Cela prouve que le sujet, controversé ou non, intéresse tous nos collègues, y compris ceux qui ne sont pas ultramarins…
L'exercice sera pour moi difficile. Certains de mes collègues, appartenant à mon groupe, connaissent ma position sur ce projet de loi. Je vais tâcher de faire la part des choses et, là où je crois déceler des carences de méthodologie, faire part de quelques-unes de mes espérances.
Effectivement, l'exposé des motifs expose une certaine philosophie de l'égalité réelle, mais, monsieur le président, bien des noms me gênent. Évoquer Condorcet, le Président de la République et le Premier ministre, qui a commandé un rapport à Victorin Lurel, n'est pas une mauvaise chose ; mais je ne comprends pas la mention d'autres noms dans un texte réputé porté par un gouvernement de gauche.
L'ancien ministre aux outre-mer, Victorin Lurel, a formulé dans son rapport de 2016 des propositions chiffrées et ambitieuses, dont la somme représente des montants considérables. Or, nous savons tous que décliner un tel document en projet de loi constitue un exercice singulièrement difficile.
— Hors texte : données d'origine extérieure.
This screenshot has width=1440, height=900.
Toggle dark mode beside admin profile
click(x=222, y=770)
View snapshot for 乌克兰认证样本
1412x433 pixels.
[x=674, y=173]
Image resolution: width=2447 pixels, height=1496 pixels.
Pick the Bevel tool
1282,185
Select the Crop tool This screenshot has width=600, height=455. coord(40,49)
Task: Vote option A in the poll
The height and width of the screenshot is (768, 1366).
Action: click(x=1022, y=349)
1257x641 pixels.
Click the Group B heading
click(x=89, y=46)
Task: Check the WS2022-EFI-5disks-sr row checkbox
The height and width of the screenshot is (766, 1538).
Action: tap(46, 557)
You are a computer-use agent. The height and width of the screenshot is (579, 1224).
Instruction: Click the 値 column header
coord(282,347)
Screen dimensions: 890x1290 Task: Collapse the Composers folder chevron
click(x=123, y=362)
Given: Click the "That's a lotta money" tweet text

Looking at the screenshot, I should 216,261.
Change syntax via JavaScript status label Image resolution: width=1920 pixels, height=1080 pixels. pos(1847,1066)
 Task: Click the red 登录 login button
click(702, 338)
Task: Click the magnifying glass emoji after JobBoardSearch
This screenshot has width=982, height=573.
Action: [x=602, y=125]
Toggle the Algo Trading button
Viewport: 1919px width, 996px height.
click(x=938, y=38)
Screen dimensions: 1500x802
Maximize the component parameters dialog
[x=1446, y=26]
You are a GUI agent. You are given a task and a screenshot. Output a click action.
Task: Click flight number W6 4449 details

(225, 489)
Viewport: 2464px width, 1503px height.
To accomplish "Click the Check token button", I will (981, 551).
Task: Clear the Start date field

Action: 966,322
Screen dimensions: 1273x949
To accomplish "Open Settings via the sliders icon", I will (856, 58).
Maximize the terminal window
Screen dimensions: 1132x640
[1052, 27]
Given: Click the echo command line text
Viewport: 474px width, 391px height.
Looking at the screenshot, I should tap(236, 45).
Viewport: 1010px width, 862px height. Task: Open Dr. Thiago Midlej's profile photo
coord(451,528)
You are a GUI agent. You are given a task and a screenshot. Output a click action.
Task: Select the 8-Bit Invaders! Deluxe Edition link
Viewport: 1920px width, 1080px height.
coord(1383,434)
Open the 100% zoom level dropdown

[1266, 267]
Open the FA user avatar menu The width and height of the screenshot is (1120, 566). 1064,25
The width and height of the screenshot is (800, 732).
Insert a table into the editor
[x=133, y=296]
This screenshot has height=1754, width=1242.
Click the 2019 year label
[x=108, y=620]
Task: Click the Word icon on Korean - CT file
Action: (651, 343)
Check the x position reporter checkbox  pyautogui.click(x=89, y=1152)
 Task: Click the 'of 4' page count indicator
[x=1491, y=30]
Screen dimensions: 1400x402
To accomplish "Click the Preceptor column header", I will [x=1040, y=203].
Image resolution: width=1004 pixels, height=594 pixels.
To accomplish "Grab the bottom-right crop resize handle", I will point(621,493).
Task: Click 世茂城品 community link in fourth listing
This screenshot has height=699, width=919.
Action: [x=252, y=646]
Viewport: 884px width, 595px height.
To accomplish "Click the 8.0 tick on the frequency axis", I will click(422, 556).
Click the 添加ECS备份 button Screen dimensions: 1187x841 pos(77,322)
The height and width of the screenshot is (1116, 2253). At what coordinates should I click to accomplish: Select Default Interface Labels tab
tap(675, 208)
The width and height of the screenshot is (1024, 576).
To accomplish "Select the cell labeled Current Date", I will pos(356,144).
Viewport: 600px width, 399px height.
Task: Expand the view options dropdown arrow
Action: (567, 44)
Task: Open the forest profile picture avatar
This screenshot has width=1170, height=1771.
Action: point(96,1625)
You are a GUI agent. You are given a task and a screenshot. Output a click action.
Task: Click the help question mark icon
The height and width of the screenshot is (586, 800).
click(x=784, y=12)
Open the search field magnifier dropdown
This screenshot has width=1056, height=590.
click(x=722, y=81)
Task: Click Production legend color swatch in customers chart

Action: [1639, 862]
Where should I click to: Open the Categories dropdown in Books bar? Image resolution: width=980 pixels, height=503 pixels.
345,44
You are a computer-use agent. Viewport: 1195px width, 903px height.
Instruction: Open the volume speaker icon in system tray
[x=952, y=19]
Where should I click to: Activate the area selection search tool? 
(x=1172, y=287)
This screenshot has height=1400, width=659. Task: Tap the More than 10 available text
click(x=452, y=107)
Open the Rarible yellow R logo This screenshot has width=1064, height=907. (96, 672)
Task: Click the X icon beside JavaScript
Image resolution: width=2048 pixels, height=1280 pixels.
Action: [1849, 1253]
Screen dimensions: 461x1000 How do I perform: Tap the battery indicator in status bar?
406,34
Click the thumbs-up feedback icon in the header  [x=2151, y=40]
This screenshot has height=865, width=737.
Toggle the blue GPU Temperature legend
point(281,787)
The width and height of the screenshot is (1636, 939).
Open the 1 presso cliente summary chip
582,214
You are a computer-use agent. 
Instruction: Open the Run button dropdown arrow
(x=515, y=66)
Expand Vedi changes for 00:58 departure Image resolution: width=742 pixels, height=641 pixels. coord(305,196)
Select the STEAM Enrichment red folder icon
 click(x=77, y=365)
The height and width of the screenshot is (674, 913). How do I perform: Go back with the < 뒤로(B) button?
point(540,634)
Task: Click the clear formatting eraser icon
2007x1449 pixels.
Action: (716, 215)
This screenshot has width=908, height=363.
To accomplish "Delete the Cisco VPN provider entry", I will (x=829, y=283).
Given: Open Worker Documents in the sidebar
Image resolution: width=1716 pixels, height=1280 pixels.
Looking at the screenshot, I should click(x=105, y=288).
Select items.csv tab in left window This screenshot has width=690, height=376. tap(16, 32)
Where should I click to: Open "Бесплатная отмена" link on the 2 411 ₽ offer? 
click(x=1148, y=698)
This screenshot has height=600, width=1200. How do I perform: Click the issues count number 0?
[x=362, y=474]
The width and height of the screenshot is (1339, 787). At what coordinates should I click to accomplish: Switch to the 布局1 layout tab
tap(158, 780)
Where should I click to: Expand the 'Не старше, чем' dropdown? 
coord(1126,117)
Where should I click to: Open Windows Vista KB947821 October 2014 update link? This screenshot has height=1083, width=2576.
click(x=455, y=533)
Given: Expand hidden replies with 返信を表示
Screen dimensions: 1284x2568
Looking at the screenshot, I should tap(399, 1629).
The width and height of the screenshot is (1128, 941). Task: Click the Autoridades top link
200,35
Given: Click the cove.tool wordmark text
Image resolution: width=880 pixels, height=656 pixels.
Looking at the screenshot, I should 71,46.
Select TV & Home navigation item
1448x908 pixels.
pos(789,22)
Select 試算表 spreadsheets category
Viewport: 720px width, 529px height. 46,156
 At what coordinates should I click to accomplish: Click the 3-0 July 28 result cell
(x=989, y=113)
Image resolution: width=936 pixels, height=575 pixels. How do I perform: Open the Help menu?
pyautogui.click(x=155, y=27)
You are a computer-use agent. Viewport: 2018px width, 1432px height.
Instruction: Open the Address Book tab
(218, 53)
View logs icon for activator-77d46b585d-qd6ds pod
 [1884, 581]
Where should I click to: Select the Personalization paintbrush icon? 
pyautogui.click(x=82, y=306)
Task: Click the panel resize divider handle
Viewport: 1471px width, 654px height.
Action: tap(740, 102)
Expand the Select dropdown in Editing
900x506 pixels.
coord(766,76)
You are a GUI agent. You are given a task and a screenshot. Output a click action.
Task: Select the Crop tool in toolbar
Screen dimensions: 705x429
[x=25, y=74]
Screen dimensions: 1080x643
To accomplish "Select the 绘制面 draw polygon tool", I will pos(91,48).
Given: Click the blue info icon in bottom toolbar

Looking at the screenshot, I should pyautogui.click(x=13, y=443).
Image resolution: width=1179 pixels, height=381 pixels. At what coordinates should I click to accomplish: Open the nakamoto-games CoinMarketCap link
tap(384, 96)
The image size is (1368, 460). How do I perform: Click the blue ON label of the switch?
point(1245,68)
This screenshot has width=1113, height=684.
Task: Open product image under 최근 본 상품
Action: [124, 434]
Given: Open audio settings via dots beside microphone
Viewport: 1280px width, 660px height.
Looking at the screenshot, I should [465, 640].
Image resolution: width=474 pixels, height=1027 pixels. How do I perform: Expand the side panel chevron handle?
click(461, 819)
C'est peut-être cela qui nous vaut d'examiner un projet de loi ayant conservé le titre du rapport, mais qui, au fond, ne constitue qu'une méthode, une façon juridique de nous conduire vers l'horizon de l'égalité réelle.
Des outils sont présentés, comme les plans de convergence, et des dispositions sociales applicables à Mayotte, susceptibles d'être enrichies. Ainsi est illustré le décalage entre le rapport très ambitieux d'un ancien ministre, qui réclame de considérables engagements financiers, et sa transcription dans un projet de loi.
Aussi, le Gouvernement devra-t-il assumer ses responsabilités devant le Parlement, en reprenant les amendements tombés sous le coup de l'article 40 de la Constitution ; dans le cas contraire, il lui reviendra d'assumer ses choix. En tant que parlementaires, nous avons fait notre travail en déposant 260 amendements, dont beaucoup ont été considérés comme dépensiers. La coproduction existe, mais le Gouvernement devra répondre à l'attente qu'il a suscitée et que les députés ont exprimée par leurs amendements, ce qui est leur rôle.
J'ai relu la loi de départementalisation de 1946, dont je rappelle qu'elle est constituée de trois articles très clairs et de poids. Elle dit des choses simples : nos colonies sont transformées en départements, et tous les textes de loi promulgués sont applicables aux outre-mer. S'agissant des retraites des agriculteurs par exemple, il suffit d'appliquer cette loi qui existe !
Soixante-dix ans après sa promulgation, nous constatons que son application a été complexe, peut-être parce que le regard jeté sur les outre-mer est par trop hexagonal. Peut-être faudrait-il que ce regard soit porté à partir des outre-mer eux-mêmes, en quelque sorte de l'intérieur. À mes yeux, le réel enjeu de ce projet de loi réside peut-être précisément en cela. Quelles que soient les majorités politiques, il faudrait que la France considère ses outre-mer avec un regard totalement différent : c'est cela la réalité que nous attendons tous, et que nous souhaitons que la France entende. C'est là que réside le véritable enjeu : que l'on nous regarde à partir de chez nous, et non à partir de la Métropole. Ce n'est que sur le fondement d'un tel regard qu'il est possible de comprendre comment répondre de manière spécifique et adaptée.
Dans quelques heures, lors de l'examen du texte par la commission des lois, j'espère faire passer le message : le contrat de plan « Mayotte 2025 » a engagé la signature de l'État ; de son côté, la Guyane a souhaité un accompagnement de l'État dans sa croissance démographique ainsi que dans ses perspectives de développement. Aujourd'hui, nous attendons toujours cet engagement. Nous sommes partisans des points de convergence, mais, si pour la Guyane, d'ici la semaine prochaine aucune date n'est fixée, je vous dirai, mes chers collègues, de ne pas trop faire confiance à ces points de convergence.
Je suis désolée, monsieur le président, d'être aussi crue, mais notre liberté de parlementaires est de dire les choses. Nous appartenons à une majorité dont je suis solidaire ; mais il faut qu'elle entende lorsqu'elle ne répond pas à nos attentes ainsi qu'à celle de nos concitoyens des outre-mer.